ПРЕДЛОЖЕННЫЙ ОТРЫВОК:
╭──

Пушкин был убит – в 1837 году – императорским двором и Дантесом. Убит, а не умер. Так вот, хоть и без Дантеса, через сто лет Мандельштам в 1937 году тоже был убит, а не у м е р.
Подобная подмена – это, в сущности, вторичное убийство. И нашелся в конце концов человек, считающий себя литератором, у кого повернулась рука написать эту злодейскую ложь. Такой ценой – ценою извращения биографии поэта – вышли у нас на родине его стихи.
Мне скажут (и говорят): вот и прекрасно! вот и должно платить подобную цену. Не напиши Дымшиц своего окаянного вранья – не получил бы советский читатель принадлежащего ему наследства: поэзии Мандельштама. А так? Что ж! Дымшица можно не читать, можно даже выдрать его предисловие из книжки, а стихи Мандельштама дошли наконец до читателей. Следует даже быть благодарными Дымшицу. Он в некотором смысле доблестно принес себя в жертву.

╰──

СОХРАНЁННЫЕ ЗАПИСИ:
╭──

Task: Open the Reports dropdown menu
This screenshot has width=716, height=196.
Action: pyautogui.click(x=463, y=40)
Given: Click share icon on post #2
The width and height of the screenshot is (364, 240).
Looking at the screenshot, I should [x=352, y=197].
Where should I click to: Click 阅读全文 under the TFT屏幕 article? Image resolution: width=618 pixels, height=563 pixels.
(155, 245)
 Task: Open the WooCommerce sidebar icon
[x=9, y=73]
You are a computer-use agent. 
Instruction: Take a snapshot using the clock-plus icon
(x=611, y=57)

╰──
╭──

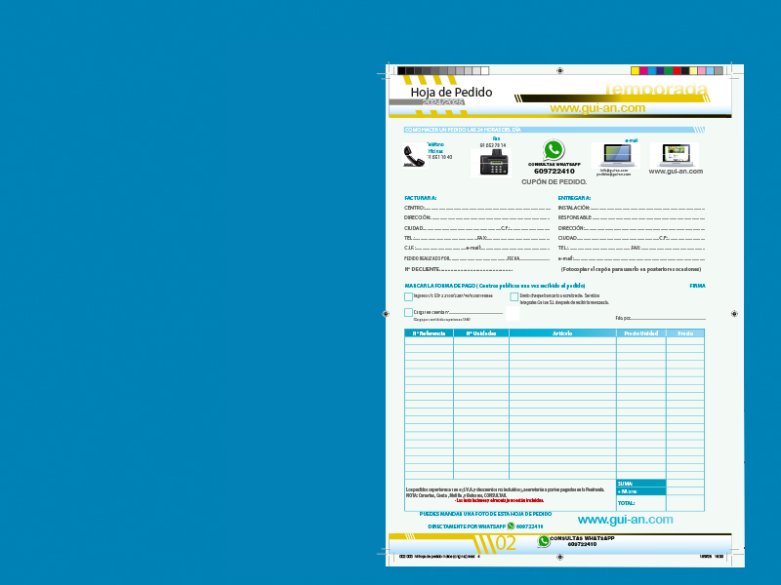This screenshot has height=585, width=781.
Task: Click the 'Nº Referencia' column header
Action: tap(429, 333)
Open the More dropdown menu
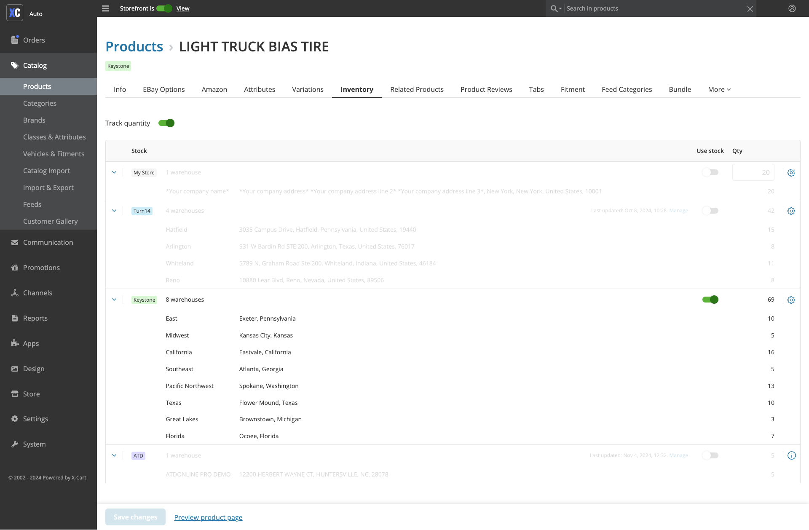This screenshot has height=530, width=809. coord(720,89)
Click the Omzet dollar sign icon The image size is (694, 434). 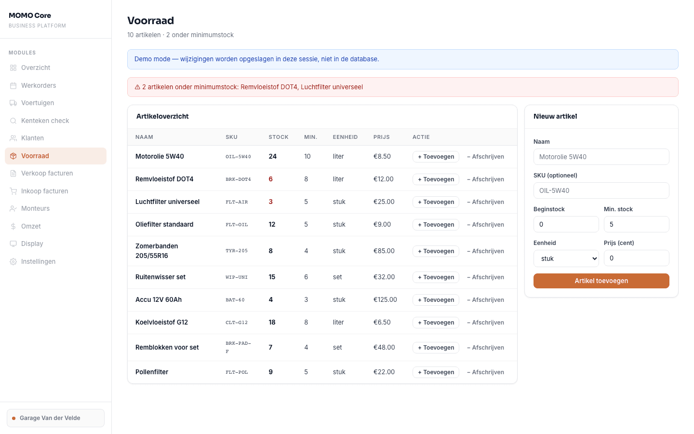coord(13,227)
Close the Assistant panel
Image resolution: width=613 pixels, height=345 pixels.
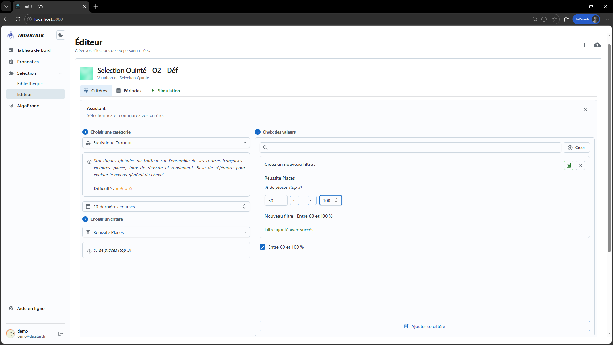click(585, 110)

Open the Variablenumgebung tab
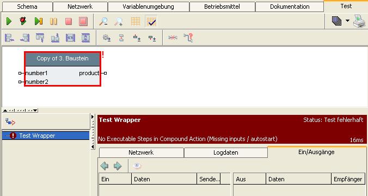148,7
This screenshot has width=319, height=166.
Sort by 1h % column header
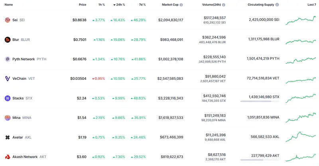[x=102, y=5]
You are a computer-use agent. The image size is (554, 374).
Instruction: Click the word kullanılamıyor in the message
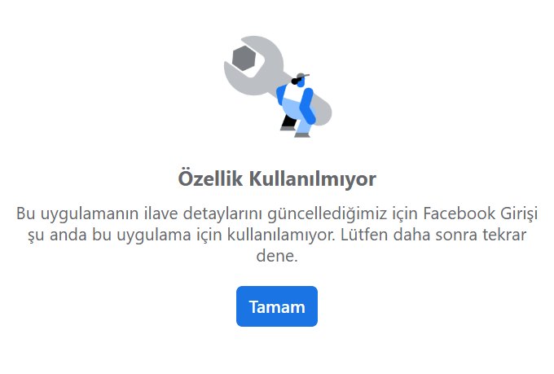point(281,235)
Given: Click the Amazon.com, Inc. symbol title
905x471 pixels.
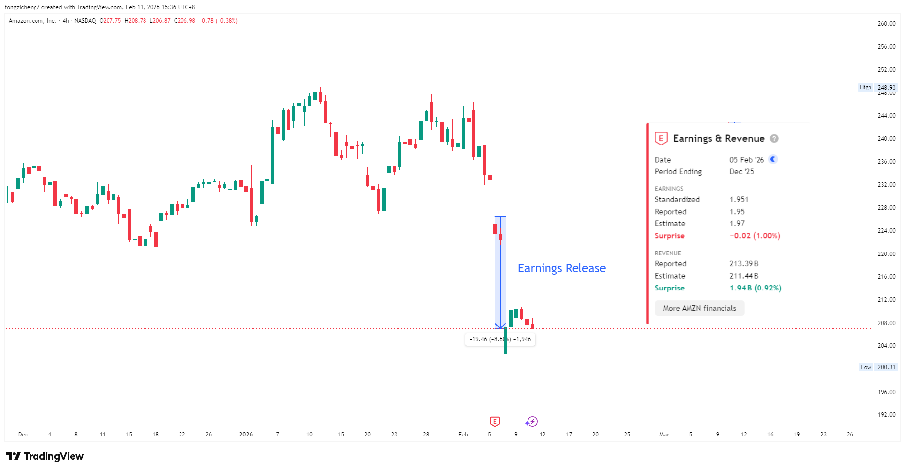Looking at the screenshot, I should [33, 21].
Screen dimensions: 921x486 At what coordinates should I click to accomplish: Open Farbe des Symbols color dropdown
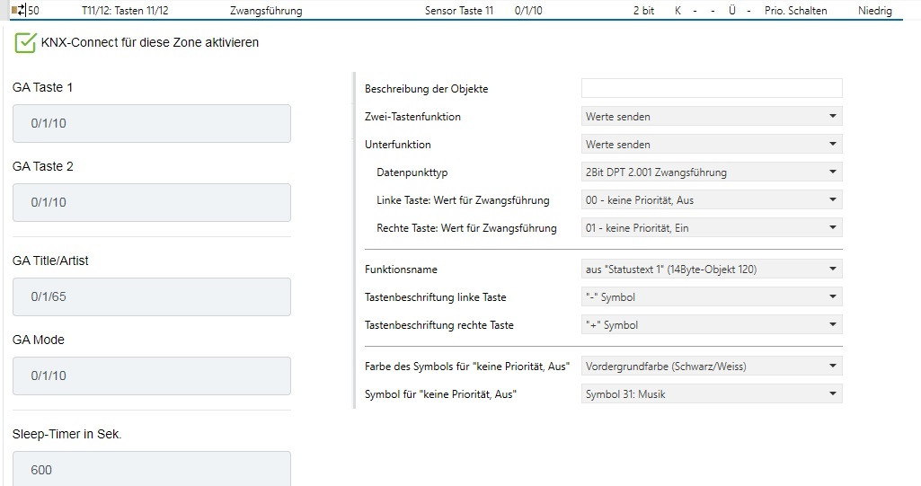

╰──
╭──

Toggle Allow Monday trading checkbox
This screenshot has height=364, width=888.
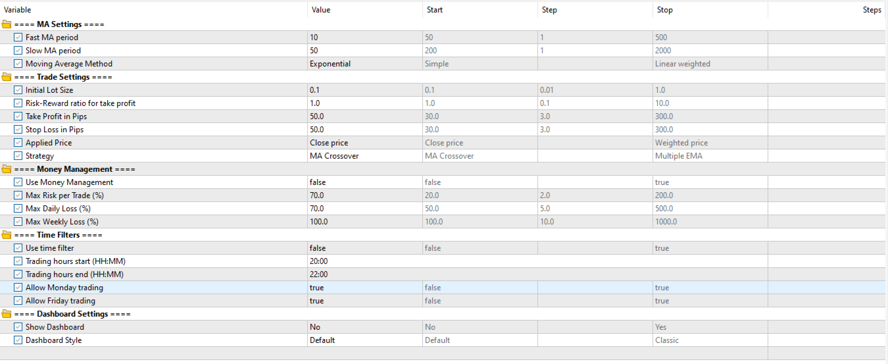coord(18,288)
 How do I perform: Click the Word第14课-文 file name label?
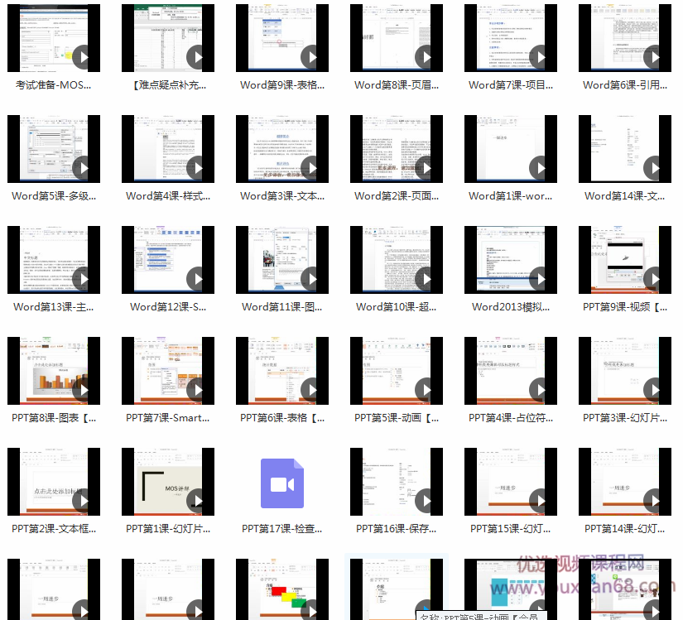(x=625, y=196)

╰──

УСЛОВИЕ ЗАДАНИЯ: Кто, по словам отрывка, убил Пушкина? Записи не связаны с отрывком.

ПИСЬМЕННЫЙ ОТВЕТ: Императорский двор и Дантес.